[Pixel coordinate grounding data]
******

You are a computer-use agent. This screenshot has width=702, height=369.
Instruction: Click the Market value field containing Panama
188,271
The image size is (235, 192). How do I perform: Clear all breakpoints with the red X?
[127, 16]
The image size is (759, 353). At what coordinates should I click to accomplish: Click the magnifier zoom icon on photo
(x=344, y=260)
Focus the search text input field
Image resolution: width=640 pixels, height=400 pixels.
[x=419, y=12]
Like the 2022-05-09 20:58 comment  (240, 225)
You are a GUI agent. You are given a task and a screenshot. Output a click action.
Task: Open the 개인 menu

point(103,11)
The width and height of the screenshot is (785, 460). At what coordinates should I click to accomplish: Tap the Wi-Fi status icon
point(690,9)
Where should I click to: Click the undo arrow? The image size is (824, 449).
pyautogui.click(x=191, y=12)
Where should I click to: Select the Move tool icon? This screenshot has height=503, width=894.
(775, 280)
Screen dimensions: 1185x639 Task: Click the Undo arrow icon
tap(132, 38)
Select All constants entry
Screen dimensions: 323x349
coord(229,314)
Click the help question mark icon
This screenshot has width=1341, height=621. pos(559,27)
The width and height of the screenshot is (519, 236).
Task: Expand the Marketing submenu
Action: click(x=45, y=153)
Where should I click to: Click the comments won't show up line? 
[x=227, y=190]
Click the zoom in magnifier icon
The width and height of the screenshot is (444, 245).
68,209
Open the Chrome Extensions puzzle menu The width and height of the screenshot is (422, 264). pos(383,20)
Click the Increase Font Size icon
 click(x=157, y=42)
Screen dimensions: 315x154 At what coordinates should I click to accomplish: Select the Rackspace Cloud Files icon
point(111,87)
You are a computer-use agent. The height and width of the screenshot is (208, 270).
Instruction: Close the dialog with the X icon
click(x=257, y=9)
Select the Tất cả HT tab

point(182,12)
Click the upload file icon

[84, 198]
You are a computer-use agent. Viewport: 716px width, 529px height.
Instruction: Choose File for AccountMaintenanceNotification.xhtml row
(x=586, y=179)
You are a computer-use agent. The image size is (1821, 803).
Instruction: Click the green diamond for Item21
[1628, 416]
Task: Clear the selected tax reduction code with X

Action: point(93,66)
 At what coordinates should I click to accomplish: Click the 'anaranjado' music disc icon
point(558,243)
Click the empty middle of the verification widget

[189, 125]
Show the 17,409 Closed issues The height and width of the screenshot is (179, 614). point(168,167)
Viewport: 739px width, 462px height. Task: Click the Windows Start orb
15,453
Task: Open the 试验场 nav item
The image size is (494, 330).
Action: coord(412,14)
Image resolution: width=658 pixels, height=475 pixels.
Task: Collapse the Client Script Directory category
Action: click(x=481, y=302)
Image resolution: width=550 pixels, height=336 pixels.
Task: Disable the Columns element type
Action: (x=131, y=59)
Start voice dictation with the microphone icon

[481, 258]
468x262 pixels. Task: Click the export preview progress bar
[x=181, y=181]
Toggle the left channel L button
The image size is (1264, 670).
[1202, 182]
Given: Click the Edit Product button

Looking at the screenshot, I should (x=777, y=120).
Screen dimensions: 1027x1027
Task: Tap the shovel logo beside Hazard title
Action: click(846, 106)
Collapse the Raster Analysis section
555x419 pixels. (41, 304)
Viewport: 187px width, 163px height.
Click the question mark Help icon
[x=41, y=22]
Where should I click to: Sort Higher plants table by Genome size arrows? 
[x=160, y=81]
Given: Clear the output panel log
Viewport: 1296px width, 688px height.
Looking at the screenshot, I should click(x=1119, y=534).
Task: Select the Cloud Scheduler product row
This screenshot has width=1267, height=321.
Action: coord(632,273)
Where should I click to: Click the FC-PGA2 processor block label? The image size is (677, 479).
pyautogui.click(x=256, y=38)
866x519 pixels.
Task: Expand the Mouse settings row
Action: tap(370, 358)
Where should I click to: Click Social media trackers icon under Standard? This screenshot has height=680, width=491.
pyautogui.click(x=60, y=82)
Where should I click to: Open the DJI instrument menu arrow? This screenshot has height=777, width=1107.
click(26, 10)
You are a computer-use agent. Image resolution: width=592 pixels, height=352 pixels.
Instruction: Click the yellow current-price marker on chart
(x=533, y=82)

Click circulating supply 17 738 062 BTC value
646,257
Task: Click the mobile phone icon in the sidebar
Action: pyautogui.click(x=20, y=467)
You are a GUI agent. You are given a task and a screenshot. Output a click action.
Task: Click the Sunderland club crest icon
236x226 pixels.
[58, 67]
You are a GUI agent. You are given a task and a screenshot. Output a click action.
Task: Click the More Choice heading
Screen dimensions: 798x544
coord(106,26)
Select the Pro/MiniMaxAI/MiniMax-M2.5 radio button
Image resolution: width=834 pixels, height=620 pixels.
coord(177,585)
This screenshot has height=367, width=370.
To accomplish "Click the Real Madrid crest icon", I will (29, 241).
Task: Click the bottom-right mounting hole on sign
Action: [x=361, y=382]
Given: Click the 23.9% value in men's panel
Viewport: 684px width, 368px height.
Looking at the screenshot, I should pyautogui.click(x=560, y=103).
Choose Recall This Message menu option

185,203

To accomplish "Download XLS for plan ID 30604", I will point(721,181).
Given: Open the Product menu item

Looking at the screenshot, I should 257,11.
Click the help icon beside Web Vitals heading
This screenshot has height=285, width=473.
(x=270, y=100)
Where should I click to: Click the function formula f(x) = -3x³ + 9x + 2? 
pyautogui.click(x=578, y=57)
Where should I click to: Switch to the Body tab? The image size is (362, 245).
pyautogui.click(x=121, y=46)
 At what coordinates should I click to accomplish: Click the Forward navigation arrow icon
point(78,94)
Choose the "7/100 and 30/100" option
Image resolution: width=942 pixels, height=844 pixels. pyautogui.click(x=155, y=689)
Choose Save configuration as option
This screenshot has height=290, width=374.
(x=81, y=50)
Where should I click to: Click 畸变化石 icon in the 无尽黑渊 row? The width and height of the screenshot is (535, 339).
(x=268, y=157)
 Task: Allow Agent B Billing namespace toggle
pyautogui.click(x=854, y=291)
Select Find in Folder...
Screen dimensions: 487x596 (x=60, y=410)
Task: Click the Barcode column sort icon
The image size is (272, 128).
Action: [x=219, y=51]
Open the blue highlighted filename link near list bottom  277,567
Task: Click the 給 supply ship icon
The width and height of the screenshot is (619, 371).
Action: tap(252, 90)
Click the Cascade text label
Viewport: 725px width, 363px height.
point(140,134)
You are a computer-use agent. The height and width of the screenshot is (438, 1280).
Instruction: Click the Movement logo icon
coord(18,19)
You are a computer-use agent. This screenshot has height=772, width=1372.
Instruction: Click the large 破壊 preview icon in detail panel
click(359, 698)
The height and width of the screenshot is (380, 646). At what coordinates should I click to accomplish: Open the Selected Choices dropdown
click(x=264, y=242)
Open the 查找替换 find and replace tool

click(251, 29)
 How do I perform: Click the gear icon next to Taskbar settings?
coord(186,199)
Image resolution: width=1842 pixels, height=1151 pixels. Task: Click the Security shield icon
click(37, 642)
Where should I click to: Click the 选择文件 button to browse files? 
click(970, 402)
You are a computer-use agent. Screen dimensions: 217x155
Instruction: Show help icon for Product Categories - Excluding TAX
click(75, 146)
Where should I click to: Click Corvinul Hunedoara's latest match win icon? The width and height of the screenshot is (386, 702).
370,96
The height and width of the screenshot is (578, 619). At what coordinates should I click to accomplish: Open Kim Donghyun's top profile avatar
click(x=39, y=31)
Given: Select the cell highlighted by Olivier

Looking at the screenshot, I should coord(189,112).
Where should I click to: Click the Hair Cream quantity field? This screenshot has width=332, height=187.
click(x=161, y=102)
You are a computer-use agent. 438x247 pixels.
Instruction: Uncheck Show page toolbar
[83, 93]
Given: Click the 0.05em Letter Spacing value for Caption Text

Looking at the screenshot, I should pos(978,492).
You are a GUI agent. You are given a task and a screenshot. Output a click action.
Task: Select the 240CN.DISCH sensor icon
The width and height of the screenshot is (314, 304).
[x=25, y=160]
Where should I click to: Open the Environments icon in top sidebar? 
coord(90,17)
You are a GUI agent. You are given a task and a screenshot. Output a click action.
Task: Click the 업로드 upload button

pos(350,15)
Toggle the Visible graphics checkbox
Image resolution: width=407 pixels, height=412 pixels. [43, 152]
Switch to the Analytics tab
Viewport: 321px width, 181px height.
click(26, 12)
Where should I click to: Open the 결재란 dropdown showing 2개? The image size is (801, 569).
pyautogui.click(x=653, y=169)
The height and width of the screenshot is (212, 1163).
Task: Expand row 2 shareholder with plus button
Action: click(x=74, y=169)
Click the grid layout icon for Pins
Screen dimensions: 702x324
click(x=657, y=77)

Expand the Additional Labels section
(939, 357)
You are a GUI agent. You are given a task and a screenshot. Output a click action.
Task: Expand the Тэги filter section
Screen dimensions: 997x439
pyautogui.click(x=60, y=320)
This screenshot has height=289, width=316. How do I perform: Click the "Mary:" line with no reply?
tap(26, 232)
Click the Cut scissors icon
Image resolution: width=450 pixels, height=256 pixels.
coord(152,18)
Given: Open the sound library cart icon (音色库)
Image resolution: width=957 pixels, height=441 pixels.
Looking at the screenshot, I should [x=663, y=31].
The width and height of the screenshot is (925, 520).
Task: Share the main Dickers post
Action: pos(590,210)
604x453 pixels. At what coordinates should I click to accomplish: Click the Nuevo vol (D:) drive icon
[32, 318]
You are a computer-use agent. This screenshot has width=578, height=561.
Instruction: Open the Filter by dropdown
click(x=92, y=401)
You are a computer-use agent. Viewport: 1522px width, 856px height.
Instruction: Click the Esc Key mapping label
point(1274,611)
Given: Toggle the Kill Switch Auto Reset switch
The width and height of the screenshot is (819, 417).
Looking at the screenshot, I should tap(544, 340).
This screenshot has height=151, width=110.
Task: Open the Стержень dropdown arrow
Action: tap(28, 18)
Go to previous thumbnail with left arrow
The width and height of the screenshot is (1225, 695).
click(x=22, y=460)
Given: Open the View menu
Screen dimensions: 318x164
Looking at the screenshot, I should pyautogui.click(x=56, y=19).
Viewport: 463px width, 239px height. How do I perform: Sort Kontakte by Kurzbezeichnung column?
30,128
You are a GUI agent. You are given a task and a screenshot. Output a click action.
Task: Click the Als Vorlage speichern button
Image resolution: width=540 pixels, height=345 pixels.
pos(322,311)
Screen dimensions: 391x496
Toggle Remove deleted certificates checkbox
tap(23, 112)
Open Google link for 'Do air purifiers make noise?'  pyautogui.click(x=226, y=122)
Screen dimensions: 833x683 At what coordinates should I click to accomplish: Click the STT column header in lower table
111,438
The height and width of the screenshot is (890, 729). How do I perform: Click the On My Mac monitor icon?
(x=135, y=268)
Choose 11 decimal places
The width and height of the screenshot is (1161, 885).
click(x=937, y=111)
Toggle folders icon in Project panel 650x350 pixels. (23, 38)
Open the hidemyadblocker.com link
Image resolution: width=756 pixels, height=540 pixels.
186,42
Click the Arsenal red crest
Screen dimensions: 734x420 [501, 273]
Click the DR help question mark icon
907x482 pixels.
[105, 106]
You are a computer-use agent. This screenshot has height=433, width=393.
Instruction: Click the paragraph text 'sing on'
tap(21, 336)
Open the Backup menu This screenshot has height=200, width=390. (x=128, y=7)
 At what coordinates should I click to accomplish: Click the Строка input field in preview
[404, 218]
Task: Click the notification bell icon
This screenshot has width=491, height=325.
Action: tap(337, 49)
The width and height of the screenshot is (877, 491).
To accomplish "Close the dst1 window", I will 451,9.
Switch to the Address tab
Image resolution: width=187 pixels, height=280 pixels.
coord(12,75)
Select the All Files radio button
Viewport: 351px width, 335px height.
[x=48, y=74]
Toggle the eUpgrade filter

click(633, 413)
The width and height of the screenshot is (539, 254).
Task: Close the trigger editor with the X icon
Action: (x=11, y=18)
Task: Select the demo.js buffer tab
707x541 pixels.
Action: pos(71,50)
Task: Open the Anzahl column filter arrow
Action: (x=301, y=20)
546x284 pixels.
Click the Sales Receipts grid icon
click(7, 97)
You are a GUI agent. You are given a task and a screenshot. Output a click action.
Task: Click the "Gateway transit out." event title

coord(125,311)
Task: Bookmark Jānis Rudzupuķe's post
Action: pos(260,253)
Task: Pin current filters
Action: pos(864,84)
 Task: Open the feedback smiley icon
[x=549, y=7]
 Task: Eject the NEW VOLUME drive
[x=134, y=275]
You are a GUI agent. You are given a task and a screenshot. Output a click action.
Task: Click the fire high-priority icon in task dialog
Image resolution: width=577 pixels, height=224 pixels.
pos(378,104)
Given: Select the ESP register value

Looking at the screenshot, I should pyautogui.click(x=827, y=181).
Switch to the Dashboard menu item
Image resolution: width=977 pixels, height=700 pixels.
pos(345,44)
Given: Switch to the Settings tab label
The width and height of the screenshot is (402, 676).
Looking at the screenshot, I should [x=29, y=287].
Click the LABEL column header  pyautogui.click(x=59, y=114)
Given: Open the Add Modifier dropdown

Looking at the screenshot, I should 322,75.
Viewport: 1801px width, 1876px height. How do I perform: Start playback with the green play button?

******

* TASK REQUIREMENTS: Going back over the entries above, copy word for word every line from the one that has "Given: Clear the output panel log" on through the one that has "You are a computer-use agent. Image".

* EXERCISE ANSWER:
Given: Clear the output panel log
Viewport: 1296px width, 688px height.
Looking at the screenshot, I should click(x=1119, y=534).
Task: Select the Cloud Scheduler product row
This screenshot has width=1267, height=321.
Action: coord(632,273)
Where should I click to: Click the FC-PGA2 processor block label? The image size is (677, 479).
pyautogui.click(x=256, y=38)
866x519 pixels.
Task: Expand the Mouse settings row
Action: tap(370, 358)
Where should I click to: Click Social media trackers icon under Standard? This screenshot has height=680, width=491.
pyautogui.click(x=60, y=82)
Where should I click to: Open the DJI instrument menu arrow? This screenshot has height=777, width=1107.
click(26, 10)
You are a computer-use agent. Image resolution: width=592 pixels, height=352 pixels.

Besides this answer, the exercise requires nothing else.